A new study says small patches of native prairie plants provide a range of conservation benefits to Iowa’s landscape and could reduce water pollution from farm fields.
So-called “prairie strips” are patches of land strategically planted with native, perennial mixes of grasses and flowers on the edges of crop fields.
“What we've been able to document over a decade worth of research on prairie strips,” Iowa State University professor Lisa Schulte Moore says, “is that by converting just a little bit of that crop area to prairie strips we get very substantial benefits.”
Those benefits include:
- reducing soil loss by 95 percent,
- reducing phosphorus runoff by 77 percent,
- reducing overall nitrogen loss by 70 percent,
- attracting pollinators,
- increasing the number and diversity of birds.
The new study, published in Proceedings of the National Academy of Sciences, also included a survey to assess attitudes toward conservation and prairie strips in particular.
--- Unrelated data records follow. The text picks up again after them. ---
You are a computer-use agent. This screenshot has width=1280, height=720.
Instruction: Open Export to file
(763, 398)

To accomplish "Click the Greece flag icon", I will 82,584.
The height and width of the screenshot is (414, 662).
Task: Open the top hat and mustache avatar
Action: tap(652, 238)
It found strong support for the practice.
“There's really not that much difference between farming and non-farming populations in Iowa in terms of supporting these benefits,” Schulte Moore says.
Improving water quality and preventing soil loss top the list of reasons that farmers and non-farmers support prairie strips, she says.
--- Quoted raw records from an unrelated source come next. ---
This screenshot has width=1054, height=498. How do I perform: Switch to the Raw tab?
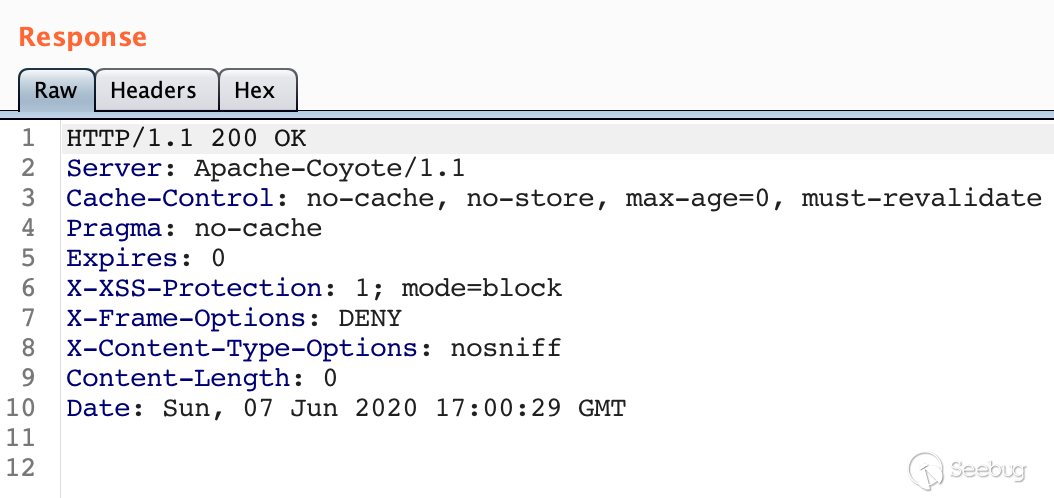click(x=56, y=90)
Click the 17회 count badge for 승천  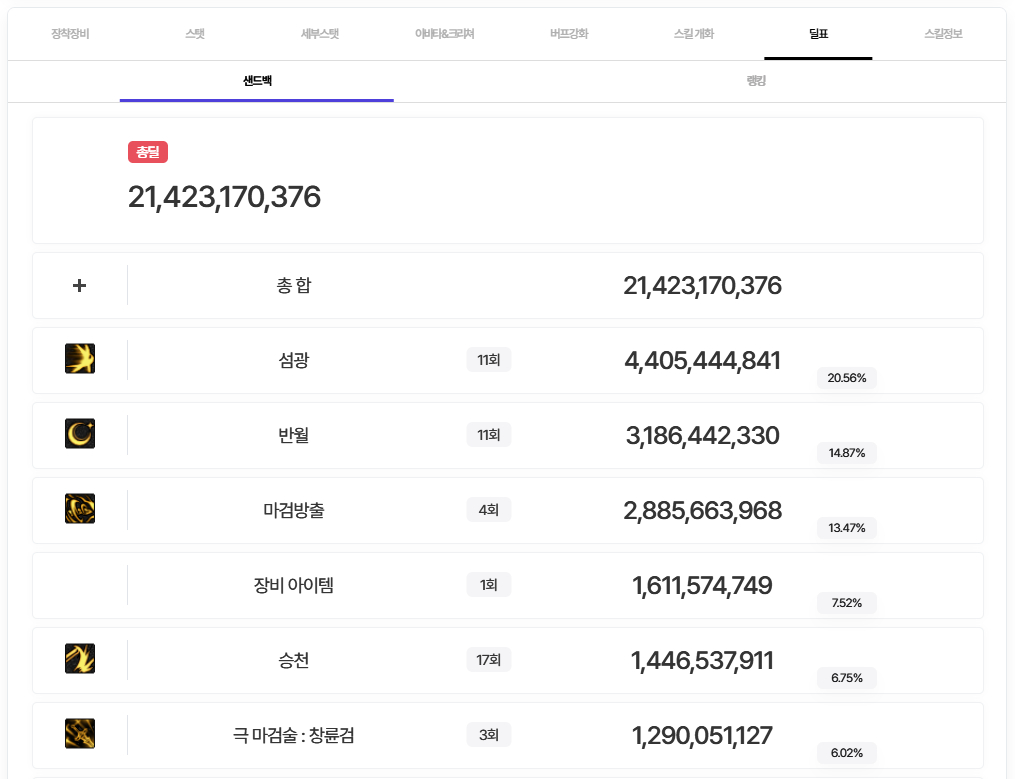click(x=488, y=660)
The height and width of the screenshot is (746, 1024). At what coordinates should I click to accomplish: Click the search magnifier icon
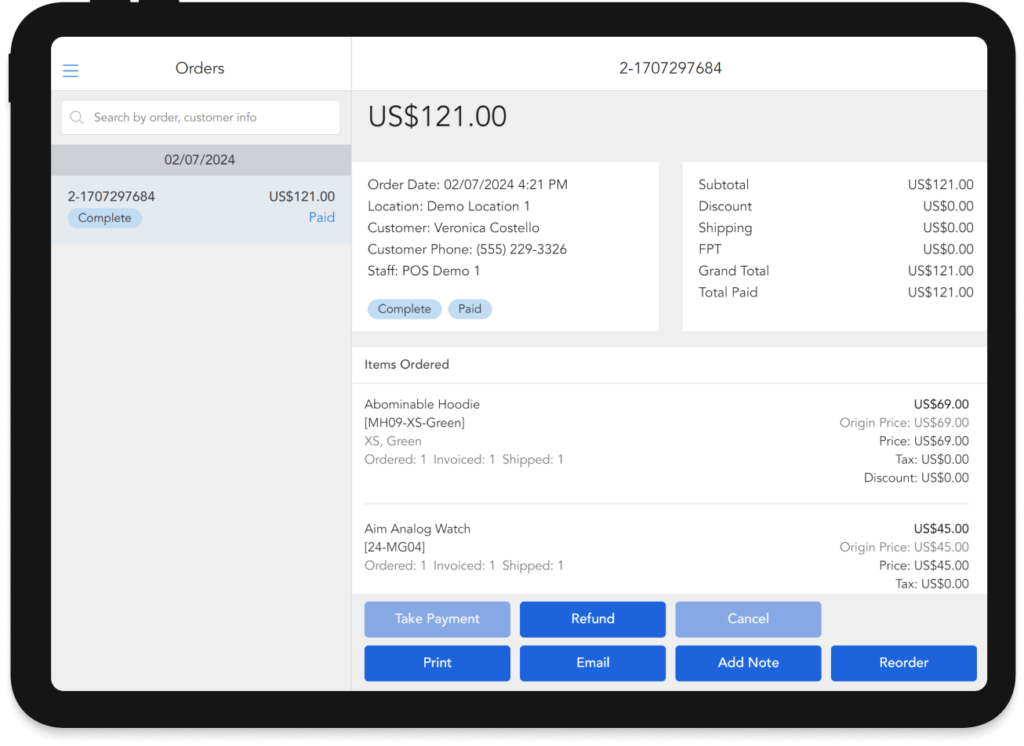pos(77,117)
Farmers have come under increasing pressure to prevent nutrients such as nitrogen and phosphorus, which they apply to fields to enhance crops, from washing off their fields and into streams and rivers. Water flowing into the Des Moines Water Works, for example, has required treatment due to unacceptable levels of nitrates. The size of the Gulf of Mexico dead zone, an oxygen-starved area where much aquatic life cannot survive, relates to the amount of farmland nutrients flushing down the Mississippi River from the upper Midwest.
The premise of prairie strips is that by planting these diverse mixes of native plants on slightly sloping areas, water flowing by will be slowed and will prevent soil and nutrients from washing away.
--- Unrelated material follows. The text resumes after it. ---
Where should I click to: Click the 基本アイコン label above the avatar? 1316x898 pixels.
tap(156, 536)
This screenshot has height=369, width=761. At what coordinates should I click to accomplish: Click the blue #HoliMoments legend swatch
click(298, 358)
“We're basically treating every single drop of water that's coming across their farm field,” Schulte Moore says, “while also being attentive to areas that may be lower-producing to begin with.”
Schulte Moore says prairie strips show a greater ability to achieve conservation goals than single-species, cool season grass buffers or waterways that are common on Midwest crop fields.
The 10-year-old practice of prairie strips has expanded from research plots at the Neal Smith National Wildlife Refuge in Prairie City, Iowa, to 47 commercial farm sites in Iowa, Missouri, Illinois and other states. Schulte Moore says preliminary data from those locations suggest their results will be similar, but the research team still has to analyze those data more closely before they are published.